Deuxième partie :
le temps du nationalisme à la Smithsonian Institution

A la lecture de la presse quotidienne, on remarque des moments où le discours de célébration de la nation est plus présent qu’à d’autres. Ainsi, l’ouverture du Museum of History and Technology en 1964 est l’occasion de discours sacralisants, qui se font l’écho d’une nouvelle représentation muséographique de la nation ; le Washington Post titre par exemple : « Museum is Shrine to Rise of the U.S. as Nation »301. En 1976, le bicentenaire de l’indépendance des Etats-Unis est un moment où s’intensifient les discours de célébration dans la presse. Dans d’importants dossiers consacrés à cet événement, le Washington Post multiplie les titres promotionnels. Le Bicentenaire est un « glorieux anniversaire », il s’agit de « commémorer l’aventure américaine » et la « promesse américaine »302. Les impératifs du discours médiatique conduisent à une certaine construction de la réalité : la presse privilégie les événements ponctuels, ceux qui sont aisés à circonscrire dans le temps et dans l’espace et qui sortent suffisamment de l’ordinaire pour être mentionnés. Elle donne une vision de la réalité dont sont absents les événements diffus et ordinaires.

Cette conception d’un nationalisme discontinu se retrouve également dans les travaux de certains chercheurs. Martin E. Marty décrit le phénomène nationaliste comme une « religion civile », constituée selon lui d’un « groupe d’épisodes qui vont et viennent, redeviennent invisibles après avoir fait leur apparition » et qui « progressivement s’institutionnalisent et prennent une forme organisée »303. Dans le même recueil que celui où Marty définit ainsi la religion civile, Robert Bellah semble partager ce point de vue : à ceux qui pensent que la religion civile n’existe plus au début des années 1970, il demande d’attendre les commémorations du Bicentenaire de l’Indépendance en 1976304.
::::
__CONSIGNE__
Transcrivez fidèlement le texte source ci-dessus, en partant de « Cette conception d’un » et en poursuivant jusqu'à « l’Indépendance en 1976304. » inclus.

__DONNÉES FOURNIES__
::::
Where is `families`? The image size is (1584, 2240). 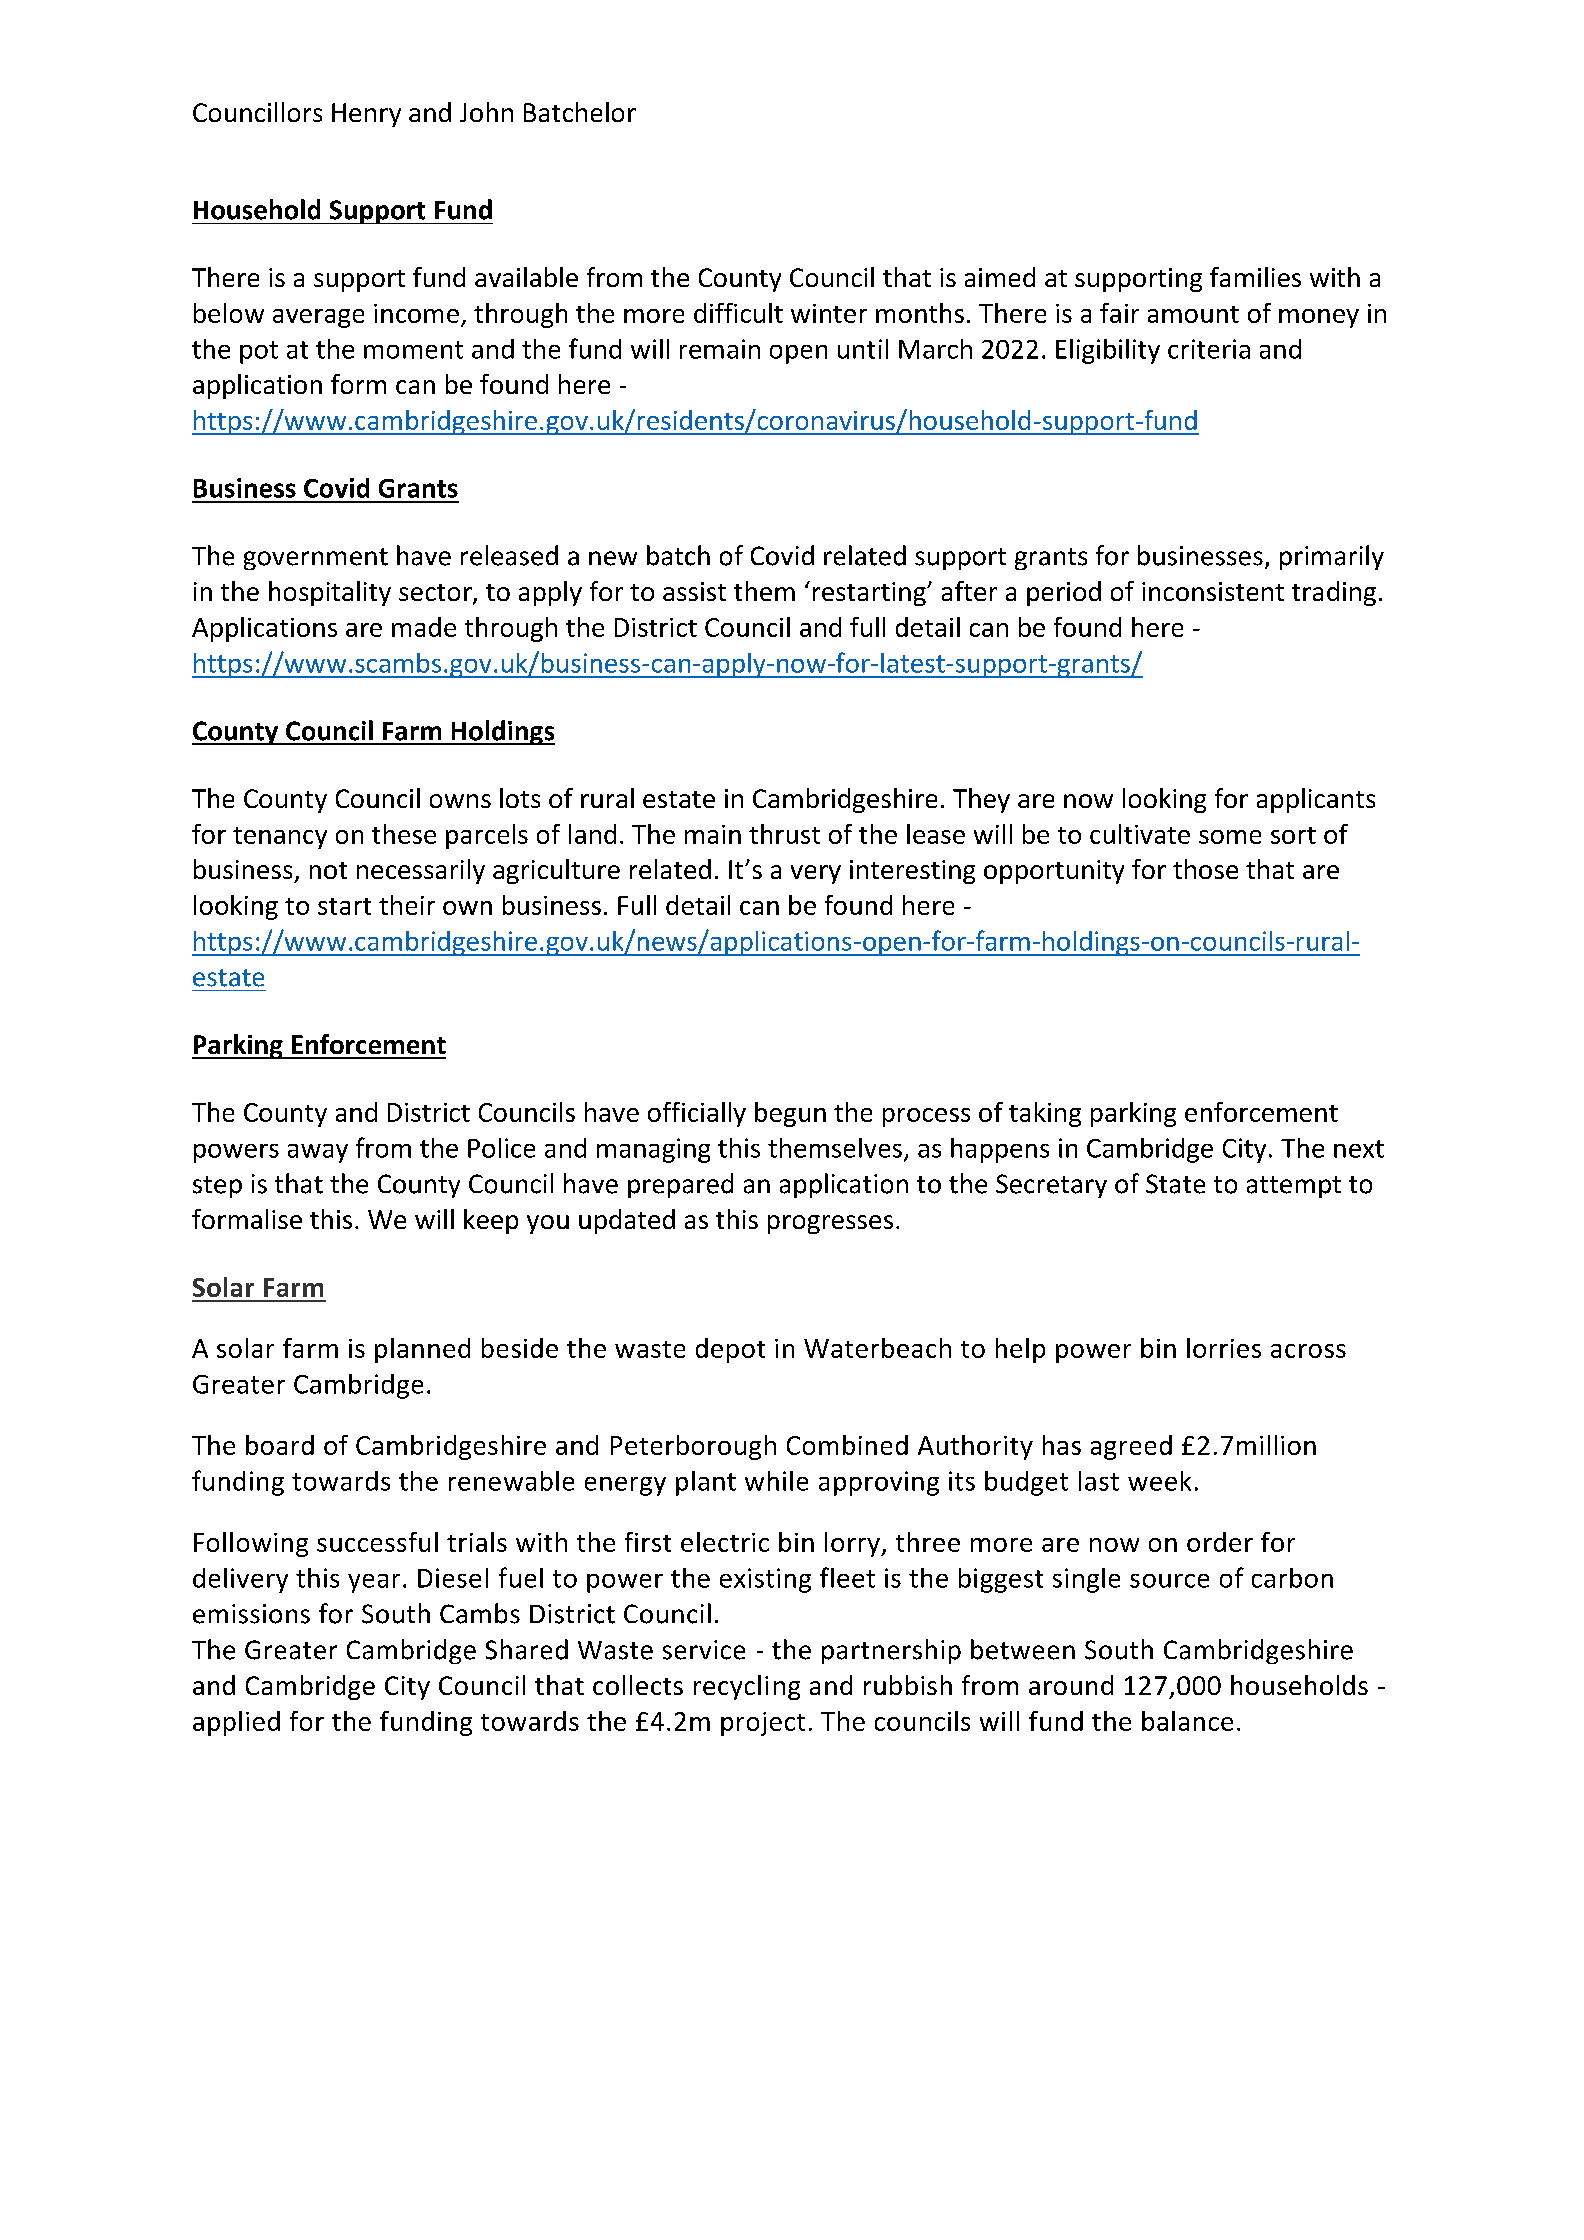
::::
__CORRIGÉ__
Cette conception d’un nationalisme discontinu se retrouve également dans les travaux de certains chercheurs. Martin E. Marty décrit le phénomène nationaliste comme une « religion civile », constituée selon lui d’un « groupe d’épisodes qui vont et viennent, redeviennent invisibles après avoir fait leur apparition » et qui « progressivement s’institutionnalisent et prennent une forme organisée »303. Dans le même recueil que celui où Marty définit ainsi la religion civile, Robert Bellah semble partager ce point de vue : à ceux qui pensent que la religion civile n’existe plus au début des années 1970, il demande d’attendre les commémorations du Bicentenaire de l’Indépendance en 1976304.